“Dezenformasyonla mücadele düzenlemesi" olarak bilinen Basın Kanunu ile Bazı Kanunlarda Değişiklik Yapılmasına Dair Kanun Teklifi, TBMM Genel Kurulunda kabul edilerek yasalaştı. Meclis Yasama Yılına başladığından bu yana, “Dezenformasyonla Mücadele Yasası”, yasa teklifine itiraz edenlere göre de “Sansür Yasası” ile ilgili tartışmalar ve kabul edilen maddeler nedeniyle mücadele hala devam ediyor.
Peki yapılan değişiklik nedir, bu kıyamet neden kopuyor, neyle mücadele edilmeye çalışılıyor sorularına geçmeden önce, Türk Dil Kurumu’na göre “bilgi çarpıtma” şeklinde ifade edilen dezenformasyon; yanlış bir haber ile bireyi, toplumu, devleti yıpratmak amacıyla bilgi yayma anlamına geliyor.
“Bilgi çarpıtmak”.! Yan yana gelen bu iki kelimenin insan hayatını nasıl etkileyebileceği aklınıza hiç gelmemiştir sanırım. Hele o ‘bilgi’yi çarpıttığınızda, sonuçlarının hapis cezası olabileceği ihtimalini hiç düşünememiş olabilirsiniz. Uydurma, parodi, çarpıtma, taklit, manipülasyon, bağlamdan koparma, hatta hatalı ilişkilendirme gibi daha alt kavramlara bakacak olursak, aslında dezenformasyonun ne denli geniş ve yoruma açık bir kavram olduğunu görüyoruz.

• Kaynak Veriler:

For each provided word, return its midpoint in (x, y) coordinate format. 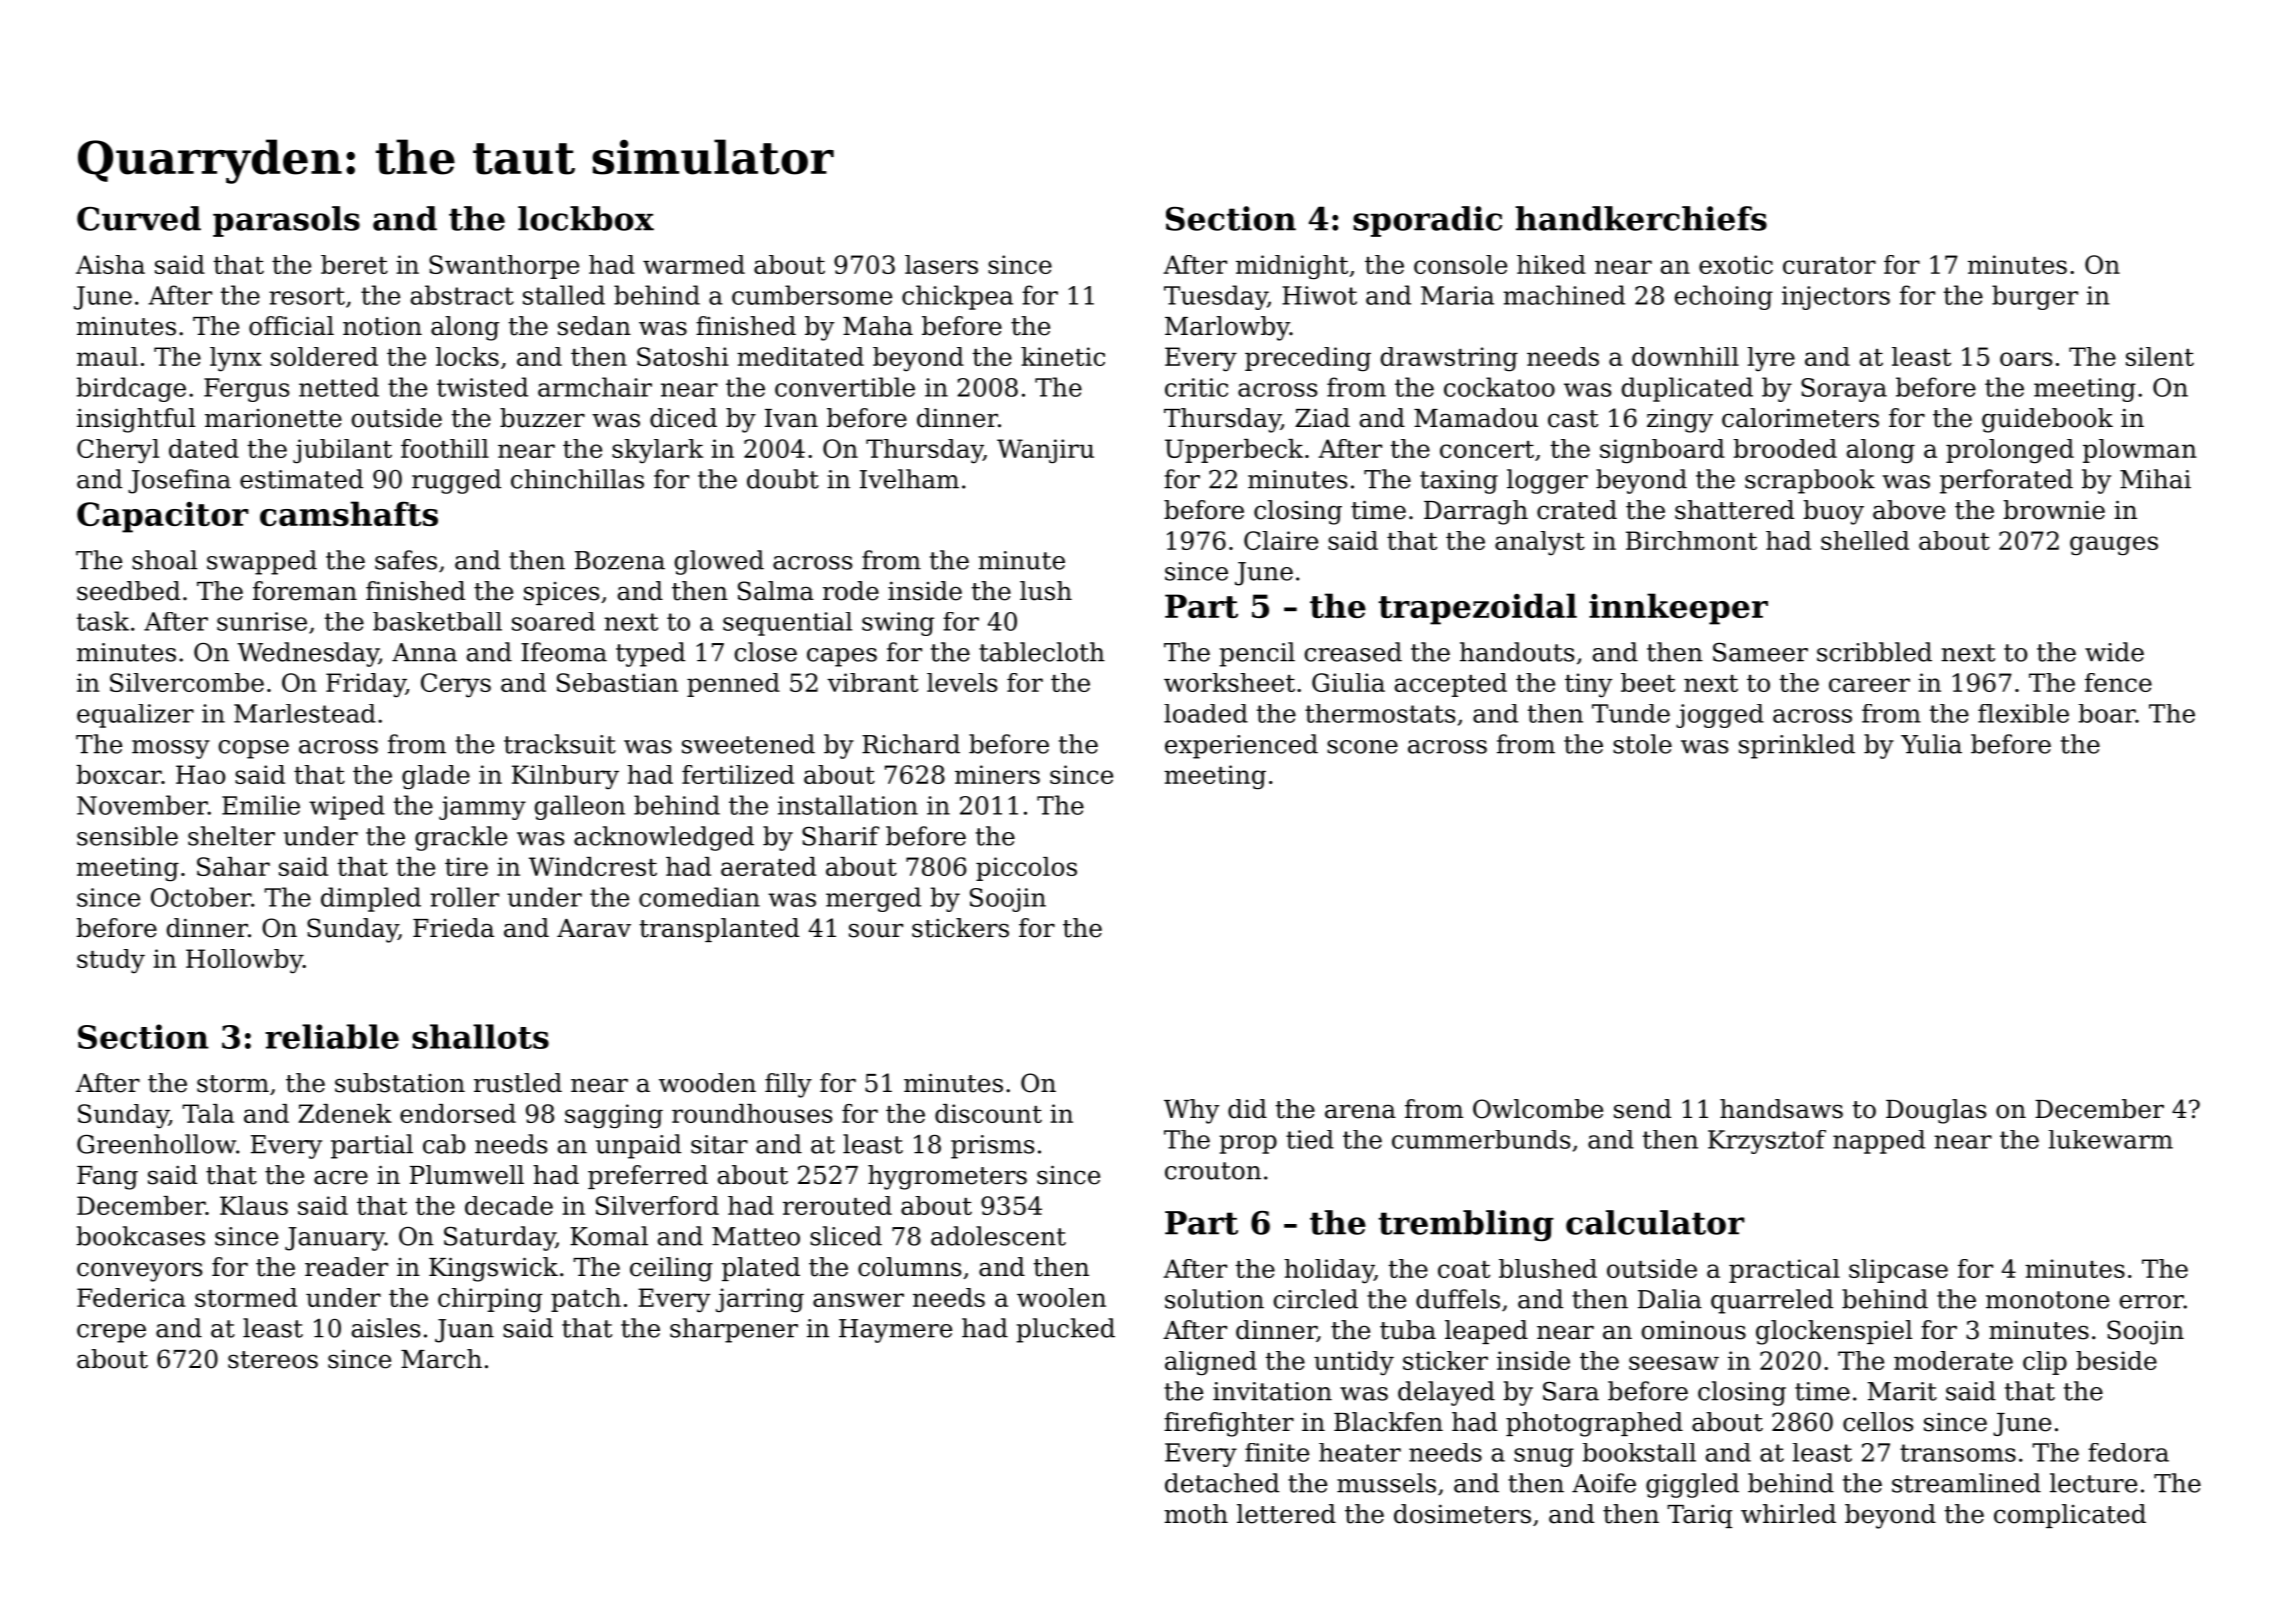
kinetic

• Alıştırma Görevleri:
1. Alıntıya göre Türk Dil Kurumu dezenformasyonu hangi ifadeyle karşılıyor?
2. Alıntıda dezenformasyonun alt kavramları olarak sayılanların hepsini sıralayın.
3. Lütfen dezenformasyon yasasına dair alıntıyı son cümlesinden sonra sürdürün.
Bu çalışmada verilere ihtiyaç yok.

• Görev Sonuçları:
1. "Bilgi çarpıtma" ifadesiyle.

2. Uydurma, parodi, çarpıtma, taklit, manipülasyon, bağlamdan koparma, hatalı ilişkilendirme.

3.
Tüm bu kavramları yan yana koyduğumuzda, dezenformasyonun sansürle ilişkisini anlamak başta zor gibi gözüküyor. Ancak yanlış uygulandığında, dezenformasyonun kısıtlamaya evrilebileceğini, bu kısıtlamanın da sansür kavramını ortaya çıkaracağı son derece açık. Sansür kelimesi; kontrol altına almak, gölgelemek, yok saymak ve kapatmak anlamlarını taşıyor. Eski Roma Döneminde, ahlaktan sorumlu devlet bakanlarına “censura” adı verilirmiş. Sansür kelimesi de buradan türemiş.
Yüzlerce yıldır, hem dünyada hem de ülkemizde sansüre ilişkin farklı düzenlemeler hep olmuş. Birileri; birilerini susturmak, kısıtlamak, kendi fikrine katılmayanı ötekileştirip bastırmak istemiş. Radyo ve televizyondan, edebiyata; basılı yazımlardan sinemaya ve günümüze yaklaştıkça da internete zaman zaman bir sınır getirmek, bir sansür uygulanmak istenmiş. Bazı dönemlerde de ne yazık ki uygulanmış. Hatta öylesine baskıcı dönemler olmuş ki, Orta Çağda engizisyon mahkemeleri kurulmuş, kilisenin görüşüne aykırı hareket edenler yargılanmış.
Bugüne geldiğimizde, yasalaşan kanun teklifinde bulunan “29. madde”, basına ve sosyal medyaya getirilen bir sansür olarak yorumlanıyor.
Kabul edilen 29. maddede: " (1) Sırf halk arasında endişe, korku veya panik yaratmak saikiyle ülkenin iç ve dış güvenliği, kamu düzeni ve genel sağlığı ile ilgili gerçeğe aykırı bir bilgiyi, kamu barışını bozmaya elverişli şekilde alenen yayan kimse 1 yıldan 3 yıla kadar hapis cezasıyla cezalandırılır. (2) Failin, suçu gerçek kimliğini gizleyerek veya bir örgütün faaliyeti çerçevesinde işlemesi halinde söz konusu ceza yarı oranında artırılır” deniyor.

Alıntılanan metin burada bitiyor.